De Crisisheffing is ingevoerd als een extra last voor hogere inkomens om de Nederlandse begroting op orde te brengen. Deze heffing houdt in dat in 2013 éénmalig een extra afdracht van 16% bij werkgevers over het loon van werknemers zou worden geheven, voor zover dat loon hoger was dan € 150.000. Deze heffing komt bovenop het toptarief in de inkomstenbelasting van 52%. Hierbij werd gekeken naar het loon van het jaar daarvoor (2012). Hierin zit een vorm van terugwerkende kracht besloten en heeft tot gevolg dat het niet meer mogelijk was om ervoor te zorgen dat het jaarloon net onder de grens van € 150.000 kon blijven.
In 2014 is vervolgens besloten de éénmalige heffing met nog een jaar te verlengen.

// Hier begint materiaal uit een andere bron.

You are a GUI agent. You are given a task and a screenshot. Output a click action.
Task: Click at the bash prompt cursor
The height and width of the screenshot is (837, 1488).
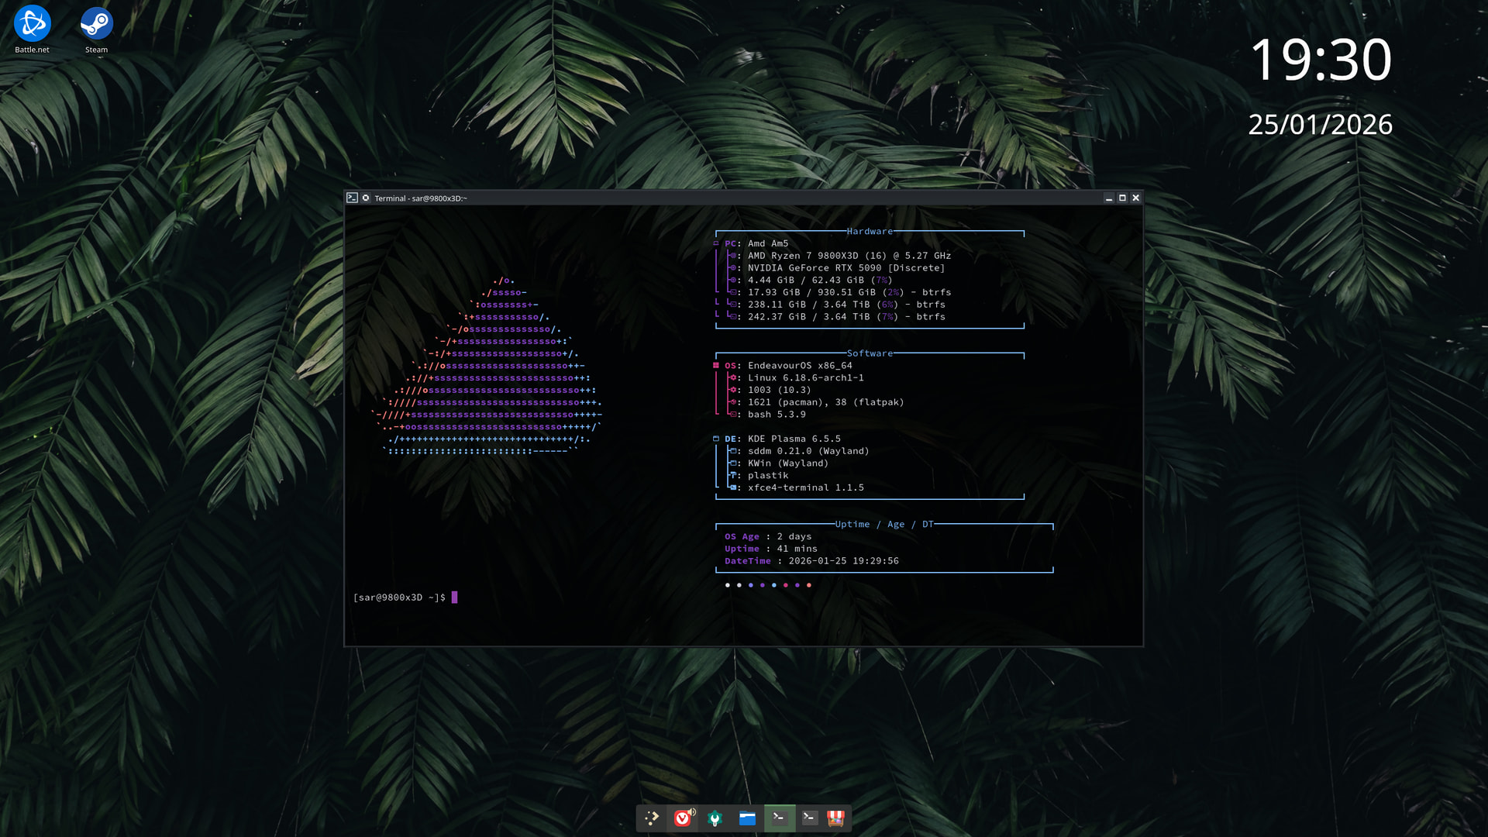454,598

Direct bij de invoering van de Crisisheffing was duidelijk dat velen bezwaar zouden gaan maken tegen deze extra afdracht van 16%. De eerste bezwaren komen nu voor de rechters in eerste aanleg (de Rechtbank).
In een zestal uitspraken komt de Rechtbank Den Haag tot de conclusie dat de Crisisheffing stand kan houden. Hiermee is het verhaal uiteraard nog niet uit. Tegen deze uitspraken zal vrijwel zeker hoger beroep bij het Gerechtshof (of sprongcassatie bij de Hoge Raad) worden aangetekend. Wordt zeker nog vervolgd!